_TEXTO CITADO_
....

Llegamos ahora a la tercera petición, que es la menos comprendida y, sin embargo, la más importante. En ella se encuentra condensada toda la Ciencia iniciática: “Hágase tu voluntad así en la tierra como en el Cielo...” En el Cielo la voluntad de Dios siempre se cumple sin réplicas, las criaturas de arriba obran de acuerdo y en armonía total con ella. Con los humanos no sucede lo mismo. Por eso Jesús formuló esta petición, para que nos esforcemos en armonizar nuestra voluntad con la voluntad del Cielo. Para expresar esta idea, podemos utilizar todo tipo de símiles: por ejemplo, el espejo que refleja un objeto o, incluso, cualquier aparato mecánico de los que nos servimos a diario. Cada aparato está constituido por un principio emisor y un principio receptor que debe sintonizarse, ajustarse, adaptarse al principio emisor. En el caso de que hablamos, el emisor es el Cielo y el receptor la tierra, es decir, el plano físico, que debe sincronizarse con las corrientes del Cielo, modelarse de acuerdo con las formas del Cielo, con las virtudes y las cualidades del Cielo, para, a su vez, poder reflejar todo el esplendor de arriba.

Los humanos tienen la misión de trabajar en la tierra para transformarla en un jardín lleno de flores y de frutos donde Dios vendrá a habitar; en cambio, ¿qué hacen? Algunos dirán: “A mí, la tierra, ¿sabe?, ya no me interesa...” Pues bien, ¡es porque no han comprendido la Enseñanza de Cristo! Sin embargo, todo está muy claro; fijaos, Él dice: “Hágase tu voluntad, así en la tierra como ya se hace en el Cielo...” En el Cielo, ya todo es perfecto; es aquí abajo donde no hay nada maravilloso. Hay que descender, pues, y descender consciente, audazmente a la materia para dominarla, vivificarla, espiritualizarla, porque la vida del Espíritu debe realizarse en la tierra con la misma perfección que arriba.

Nos corresponde a nosotros, a los obreros de Cristo, consagrarnos a esta tarea. No basta con rezar la oración, si luego impedimos, con la vida que llevamos, la realización de lo que solicitamos. A menudo, la gente hace como que te abre la puerta y dice: “¡Entra, entra!” y os la cierra en las narices. ¿Es eso rezar? “mmmmmm...” murmuran y después cierran la puerta. ¡Es formidable hasta qué punto se puede ser inconsciente! ¡Y después presumirán de que son cristianos!

“Hágase tu voluntad así en la tierra como en el Cielo...” En esta frase yo veo inscrita toda la magia teúrgica. Si el discípulo comprende la gran importancia de esta petición de Jesús, si consigue asimilarla, se convertirá, un día, en un transmisor, en un espejo del Cielo. Él mismo será un Cielo. Esto está escrito, y es lo que se espera de nosotros.

....

_DATOS_
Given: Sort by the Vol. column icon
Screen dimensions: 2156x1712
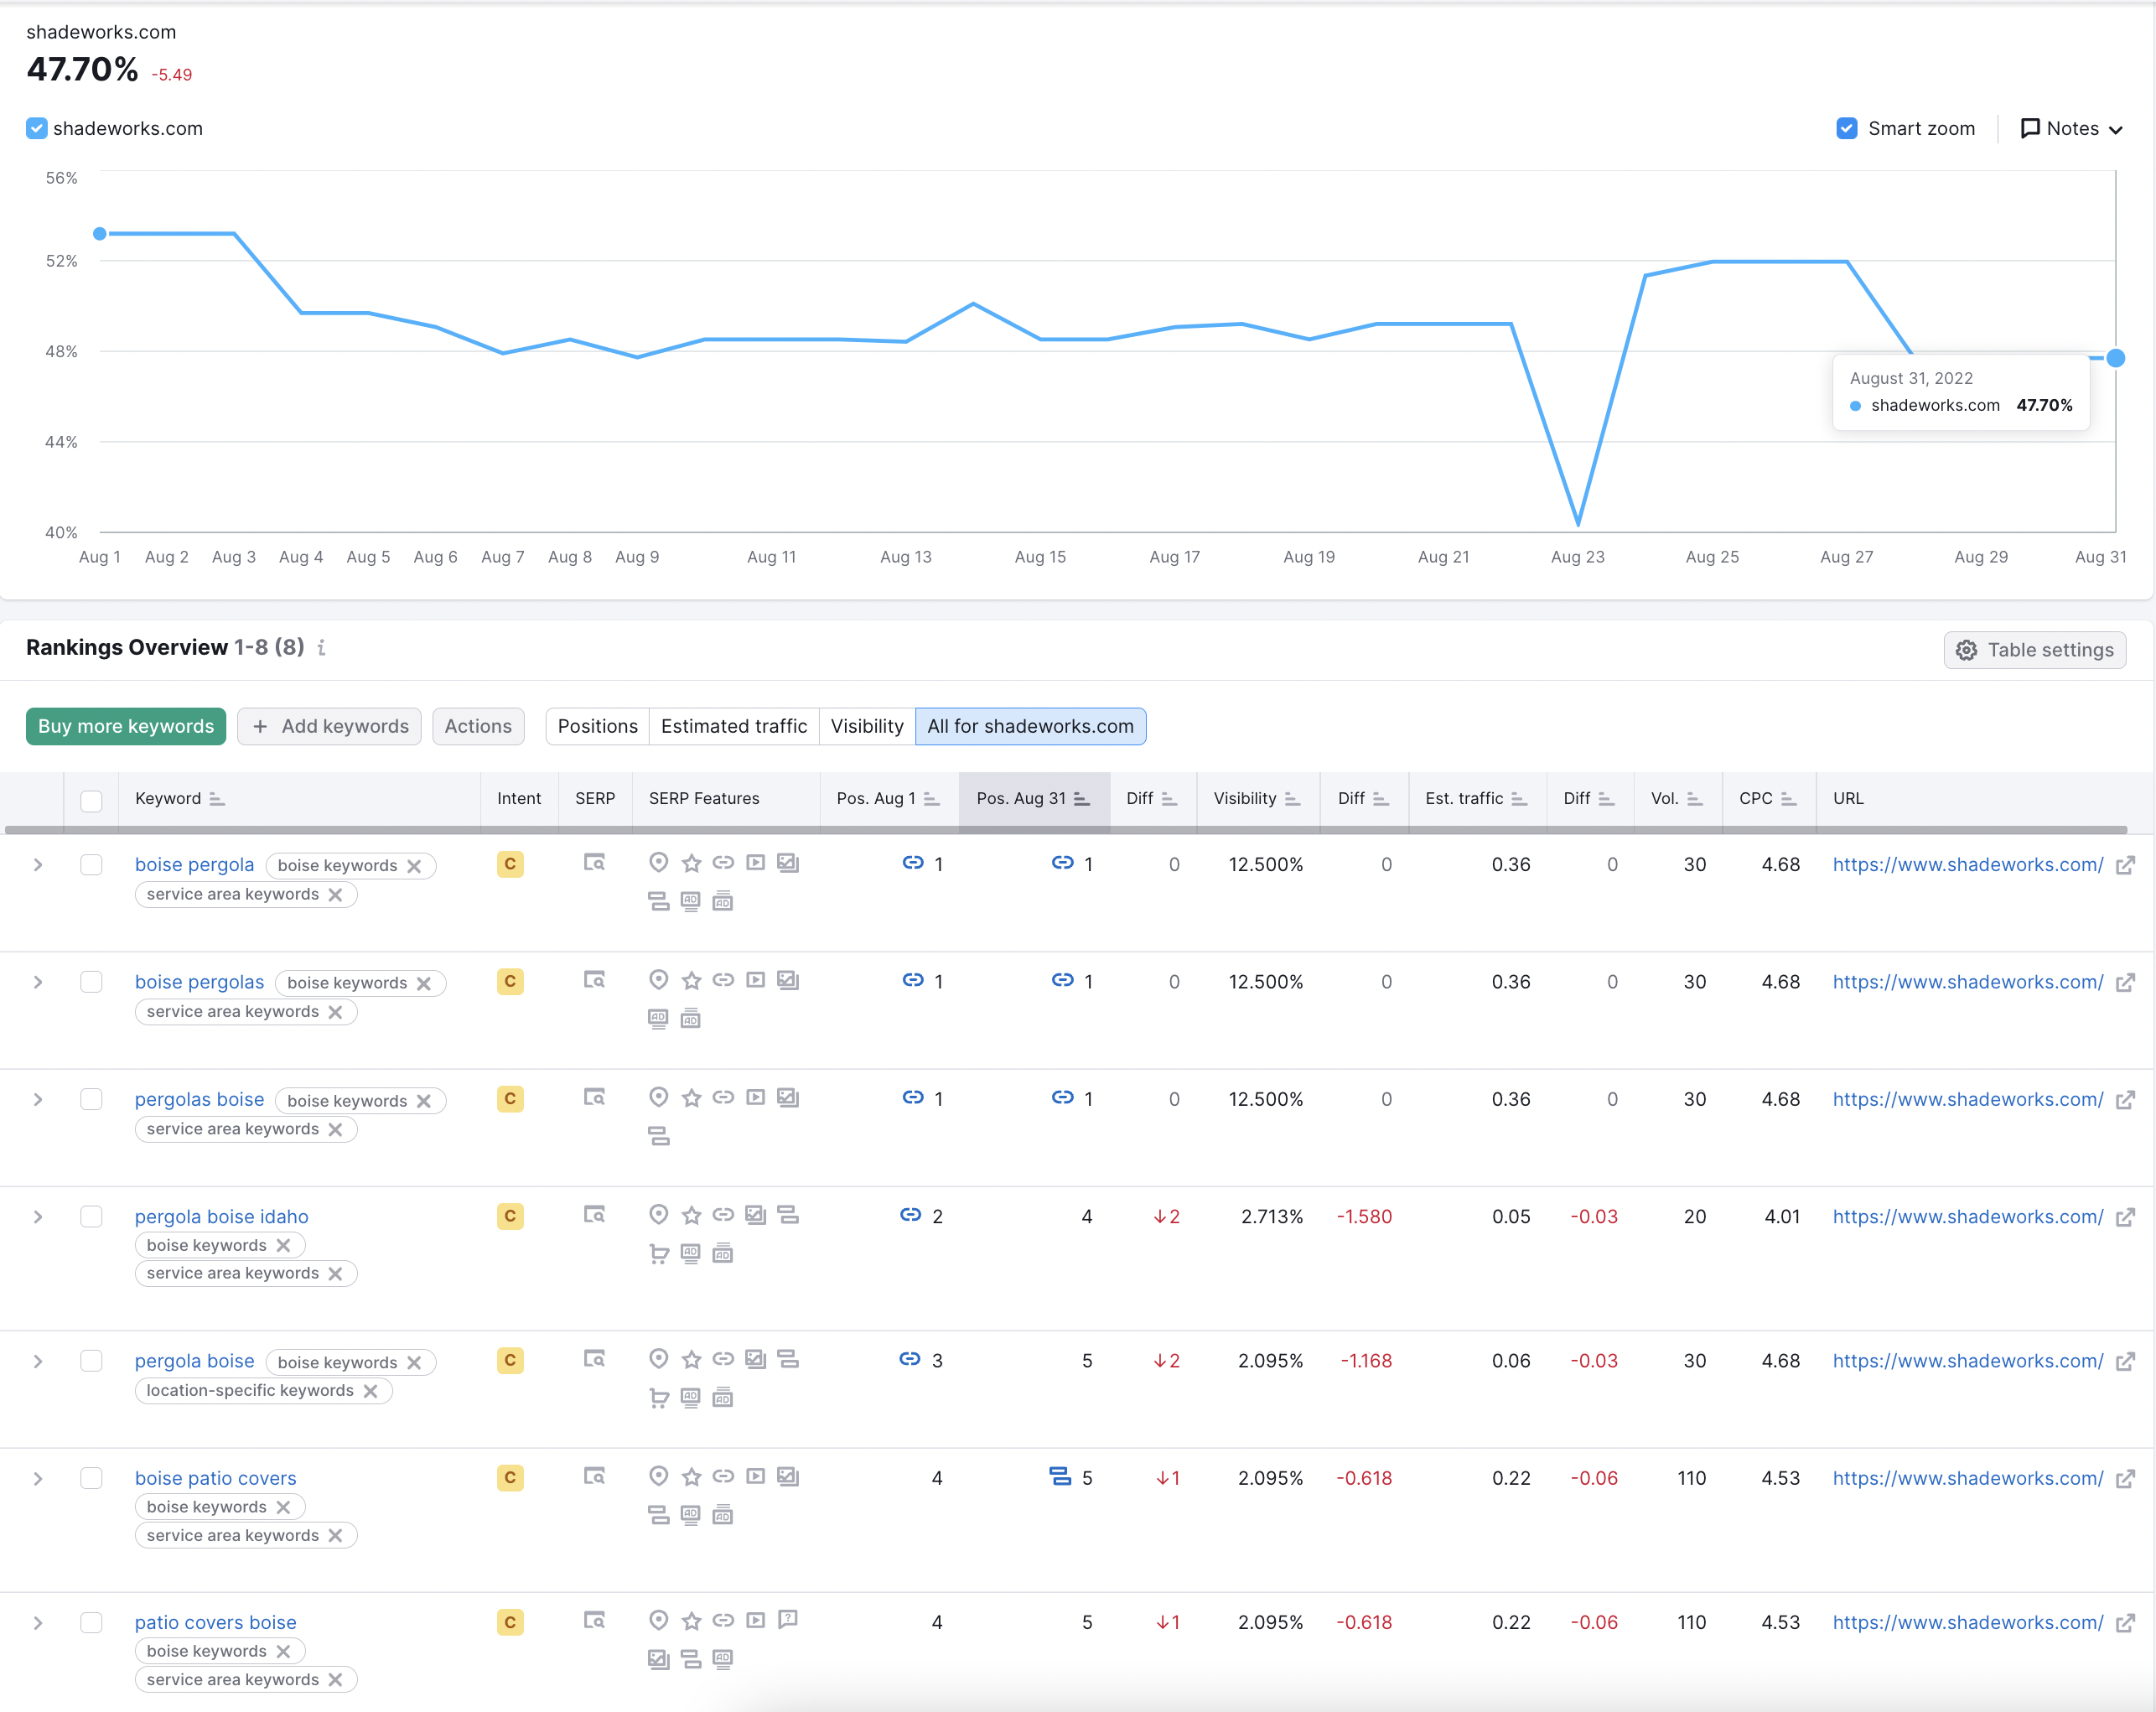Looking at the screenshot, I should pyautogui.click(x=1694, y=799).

....

_EJERCICIOS POR RESOLVER_
[A] Copia del texto sobre la tercera petición todo lo que va desde "Los humanos tienen" hasta "perfección que arriba.".
[B] Según el texto sobre la tercera petición, ¿en qué tienen los humanos la misión de transformar la tierra?

_RESPUESTAS CORRECTAS_
[A]
Los humanos tienen la misión de trabajar en la tierra para transformarla en un jardín lleno de flores y de frutos donde Dios vendrá a habitar; en cambio, ¿qué hacen? Algunos dirán: “A mí, la tierra, ¿sabe?, ya no me interesa...” Pues bien, ¡es porque no han comprendido la Enseñanza de Cristo! Sin embargo, todo está muy claro; fijaos, Él dice: “Hágase tu voluntad, así en la tierra como ya se hace en el Cielo...” En el Cielo, ya todo es perfecto; es aquí abajo donde no hay nada maravilloso. Hay que descender, pues, y descender consciente, audazmente a la materia para dominarla, vivificarla, espiritualizarla, porque la vida del Espíritu debe realizarse en la tierra con la misma perfección que arriba.

[B] En un jardín lleno de flores y de frutos donde Dios vendrá a habitar.